The University Center of Samaria, an Israeli institution in the West Bank settlement of Ariel, is pushing to be declared an official university on par with those in Israel proper, and the request has angered many Israeli academics as well as Palestinians and others who oppose building up Israeli institutions in the West Bank, Haaretz reported. The center currently has temporary status as a "university institution," which provides for it to receive more money than colleges do in Israel, but not as much as universities. That status expires in July, setting off a debate over the future of the institution. The center enrolls nearly 13,000 students. Israeli politicians who are skeptical of giving up the West Bank have backed the expansion of the center, and are pushing for university status.
More than 1,000 professors at universities in Israel have signed a petition opposing any elevation of the center's status, saying that they are opposed to "the attempt to enlist academia in service of the occupation." Some Israeli university presidents have also opposed a new status for the center, saying that such a change would lead to more money being spent there at a time that the other universities need more support.
The University of Iowa is raising money for its hospitals in part by sharing information about patients with fund raisers for the university foundation, who in turn solicit gifts with letters signed by physicians, The Des Moines Register reported. Further, the foundation is letting physicians know when patients are donors, and the foundation and hospitals are working together on "wealth screenings" of patients. University officials said that these activities are legal and necessary, but some patient advocates expressed dismay.
Employees at University of Nebraska campuses will be able to sign up their domestic partners for health benefits, following a 5-to-3 vote Friday by the university's Board of Regents, The Lincoln Journal Star reported. University administrators said that extending partner benefits was the right thing to do, and was needed to recruit top faculty members. They noted that all of the other Big 10 institutions (of which Nebraska is a new member) have such policies. Critics accused the university of undermining the institution of marriage.
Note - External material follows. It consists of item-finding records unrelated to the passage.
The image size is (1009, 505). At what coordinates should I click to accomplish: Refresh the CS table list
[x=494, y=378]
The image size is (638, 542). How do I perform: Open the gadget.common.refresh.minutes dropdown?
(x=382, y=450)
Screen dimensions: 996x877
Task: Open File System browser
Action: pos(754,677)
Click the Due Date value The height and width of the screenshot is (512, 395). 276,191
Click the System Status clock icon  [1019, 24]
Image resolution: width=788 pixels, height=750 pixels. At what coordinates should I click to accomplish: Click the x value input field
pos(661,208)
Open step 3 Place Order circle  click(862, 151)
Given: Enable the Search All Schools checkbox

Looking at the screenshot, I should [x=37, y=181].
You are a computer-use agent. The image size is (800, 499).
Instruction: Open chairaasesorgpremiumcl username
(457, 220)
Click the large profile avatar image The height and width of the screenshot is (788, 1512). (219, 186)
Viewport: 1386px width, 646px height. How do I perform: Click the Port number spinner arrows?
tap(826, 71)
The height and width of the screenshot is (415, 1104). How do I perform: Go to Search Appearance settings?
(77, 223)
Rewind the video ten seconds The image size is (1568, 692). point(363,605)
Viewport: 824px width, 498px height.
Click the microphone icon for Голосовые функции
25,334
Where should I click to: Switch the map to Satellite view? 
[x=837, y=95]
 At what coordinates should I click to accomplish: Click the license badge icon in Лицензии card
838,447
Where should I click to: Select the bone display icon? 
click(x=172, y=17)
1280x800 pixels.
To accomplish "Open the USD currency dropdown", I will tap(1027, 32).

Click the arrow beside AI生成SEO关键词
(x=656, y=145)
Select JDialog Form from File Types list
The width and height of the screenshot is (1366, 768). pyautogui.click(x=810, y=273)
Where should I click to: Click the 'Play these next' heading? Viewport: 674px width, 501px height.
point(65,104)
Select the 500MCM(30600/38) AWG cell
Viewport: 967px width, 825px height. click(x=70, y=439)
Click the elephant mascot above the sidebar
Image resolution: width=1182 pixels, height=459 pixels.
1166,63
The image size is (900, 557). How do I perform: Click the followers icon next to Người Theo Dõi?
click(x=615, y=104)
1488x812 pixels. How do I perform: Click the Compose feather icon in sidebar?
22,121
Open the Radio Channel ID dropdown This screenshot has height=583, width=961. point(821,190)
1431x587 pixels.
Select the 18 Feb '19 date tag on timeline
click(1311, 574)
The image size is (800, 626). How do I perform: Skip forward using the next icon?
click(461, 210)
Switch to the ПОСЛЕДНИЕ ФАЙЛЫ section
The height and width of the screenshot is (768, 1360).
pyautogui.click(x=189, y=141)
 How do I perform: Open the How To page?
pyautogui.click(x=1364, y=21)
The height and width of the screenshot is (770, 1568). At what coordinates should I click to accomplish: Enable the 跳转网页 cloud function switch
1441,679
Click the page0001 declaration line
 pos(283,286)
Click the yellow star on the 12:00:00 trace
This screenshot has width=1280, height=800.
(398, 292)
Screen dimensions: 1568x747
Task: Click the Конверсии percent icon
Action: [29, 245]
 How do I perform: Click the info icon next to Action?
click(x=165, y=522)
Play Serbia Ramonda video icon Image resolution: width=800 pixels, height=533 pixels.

The Press-Enterprise describes an awkward situation recently at a high school in Riverside, California when the winner was announced for a scholarship for black students. The winner was white. The student had applied for every possible scholarship, and the application form said only that black students were "encouraged to apply," without any statement that the funds were only for black students. In fact, as materials sent to the high school indicated, the scholarship was only for black students. The original winner returned the funds.